When the Cooper and Ryle football teams faced off in the opening game of the high school season the last four years, the only thing at stake was bragging rights between the two neighboring schools located in the suburbs of Boone County.
This year, the game has taken on a whole new meaning. Cooper and Ryle are now Class 6A district rivals and the team that wins Friday’s showdown will have a better chance of hosting a first-round game in the playoffs.
Kickoff is set for 7:30 p.m. Friday at Cooper.
“I’m sure this game has been circled on (Ryle’s) schedule since the beginning of the year and it’s been circled on mine since last year,” said Cooper coach Randy Borchers. “Once we knew we were going to be in 6A (district) with them and Conner, it became two games we’ve got to win. Everything up to this point is just us trying to get better so when we play those guys we’re hitting on all cylinders.”
Cooper will enter Friday’s game with a 5-2 record that includes dominating wins over Dixie Heights (35-7) and Lexington Catholic (28-0) the last two weeks. But neither of those opponents has a high-powered offense like the 6-0 Ryle Raiders, who are averaging 491 yards and 44.5 points per game.
Borchers said his team doesn’t plan to get into an offensive shootout with Ryle. He wants to have the Jaguars control the tempo of the game with sustained possessions that produce the points necessary to come out on top.
“The big thing is we’ve got to find ways to score more in the red zone,” Borchers said. “We’ve had the ball multiple times in the red zone and once we get down there we shoot ourselves in the foot. We have a penalty or a missed assignment and it takes us out of what we want to do. If we do that Friday, we won’t win.”
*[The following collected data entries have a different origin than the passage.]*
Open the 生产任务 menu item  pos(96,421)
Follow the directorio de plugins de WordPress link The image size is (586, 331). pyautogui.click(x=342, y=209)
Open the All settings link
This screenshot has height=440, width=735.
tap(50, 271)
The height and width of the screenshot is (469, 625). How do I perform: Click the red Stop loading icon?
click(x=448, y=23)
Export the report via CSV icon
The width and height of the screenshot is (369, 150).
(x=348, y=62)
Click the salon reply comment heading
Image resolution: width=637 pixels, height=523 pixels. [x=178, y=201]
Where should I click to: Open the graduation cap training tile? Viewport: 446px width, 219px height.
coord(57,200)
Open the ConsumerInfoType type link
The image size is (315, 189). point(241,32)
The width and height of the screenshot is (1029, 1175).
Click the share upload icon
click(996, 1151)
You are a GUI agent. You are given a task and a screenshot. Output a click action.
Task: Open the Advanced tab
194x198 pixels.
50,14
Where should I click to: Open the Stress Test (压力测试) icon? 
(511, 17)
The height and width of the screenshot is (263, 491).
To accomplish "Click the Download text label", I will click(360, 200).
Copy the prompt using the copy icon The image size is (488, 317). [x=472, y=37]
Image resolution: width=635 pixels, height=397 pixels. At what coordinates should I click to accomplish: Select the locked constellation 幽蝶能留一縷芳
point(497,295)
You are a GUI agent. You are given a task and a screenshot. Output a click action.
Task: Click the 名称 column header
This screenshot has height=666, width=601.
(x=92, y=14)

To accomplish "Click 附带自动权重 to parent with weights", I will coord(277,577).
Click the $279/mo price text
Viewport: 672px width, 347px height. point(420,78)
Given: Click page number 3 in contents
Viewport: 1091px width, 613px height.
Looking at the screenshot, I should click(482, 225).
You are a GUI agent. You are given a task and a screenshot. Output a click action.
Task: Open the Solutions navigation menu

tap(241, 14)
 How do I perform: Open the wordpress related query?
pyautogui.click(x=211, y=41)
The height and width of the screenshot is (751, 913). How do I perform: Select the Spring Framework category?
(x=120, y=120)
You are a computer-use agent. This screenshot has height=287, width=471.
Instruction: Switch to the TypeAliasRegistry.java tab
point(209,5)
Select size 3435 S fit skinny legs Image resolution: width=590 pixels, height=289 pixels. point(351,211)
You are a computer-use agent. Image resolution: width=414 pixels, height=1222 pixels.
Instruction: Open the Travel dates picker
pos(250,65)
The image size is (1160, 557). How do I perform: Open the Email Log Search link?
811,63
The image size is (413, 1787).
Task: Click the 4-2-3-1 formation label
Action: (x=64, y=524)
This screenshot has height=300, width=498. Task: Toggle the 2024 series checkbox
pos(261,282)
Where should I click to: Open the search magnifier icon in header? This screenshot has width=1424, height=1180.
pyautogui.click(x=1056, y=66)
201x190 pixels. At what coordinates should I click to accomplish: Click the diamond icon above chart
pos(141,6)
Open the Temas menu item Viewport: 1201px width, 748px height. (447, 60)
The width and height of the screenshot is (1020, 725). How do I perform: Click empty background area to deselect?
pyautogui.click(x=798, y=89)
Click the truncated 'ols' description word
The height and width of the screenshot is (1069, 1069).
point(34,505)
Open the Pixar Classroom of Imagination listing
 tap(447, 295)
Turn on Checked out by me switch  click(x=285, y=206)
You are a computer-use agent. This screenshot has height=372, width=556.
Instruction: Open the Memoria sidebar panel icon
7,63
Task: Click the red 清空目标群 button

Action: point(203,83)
Cooper has developed a much more balanced offensive attack with the emergence of first-year quarterback Nathan Brown. In the last two games combined, he has thrown for more than 570 yards and seven touchdowns.
Brown played quarterback as a freshman and then moved to wide receiver for two years. While he was making the transition back to his original position earlier this season, opponents would often focus on stopping Cooper’s running game. But all that changed in the last two weeks.
“That’s how we usually do it, run the ball and play good defense, but it wasn’t working out so we started passing it more,” Brown said. “I was fine with that. I just had to get used to (throwing) it again.”
In the last two games, junior wide receiver Dante Hendrix caught six of the seven TD passes thrown by Brown. Last Friday, Hendrix scored on pass plays covering 39, 82 and 67 yards. He finished the game with 250 yards on eight catches.
Hendrix is now Cooper’s team leader in scoring with 54 points and pass receiving with 31 catches for 772 yards. He also has a team-high four interceptions as a defensive back.
“It feels good,” he said of putting up those numbers. “Our coach says big-time players need to make big-time plays to help us win and that’s what I try to do every game.”
Hendrix is one of several two-way starters for the Jaguars. They’ll be playing a Ryle team that has separate units on offense and defense. That’s another reason Borchers wants his offense to control the tempo of the game, and the Brown-to-Hendrix passing threat could be crucial to his game plan.
“This year, we feel like we’re keeping (opponents) on their heels,” Borchers said. “If you’re going to come up and stop the run, we feel like we can beat you deep with Dante. If you’re going to try and stop the pass and double cover Dante, we feel like we can hurt you with the run and we also have other receivers that we can go to. But, up to this point, they haven’t been able to shut down Dante yet.”
Hendrix said the atmosphere at school this week already has the Cooper players fired up for Friday’s district game. The fact that Ryle is favored to win based on state polls and power rankings adds to the pre-game hype.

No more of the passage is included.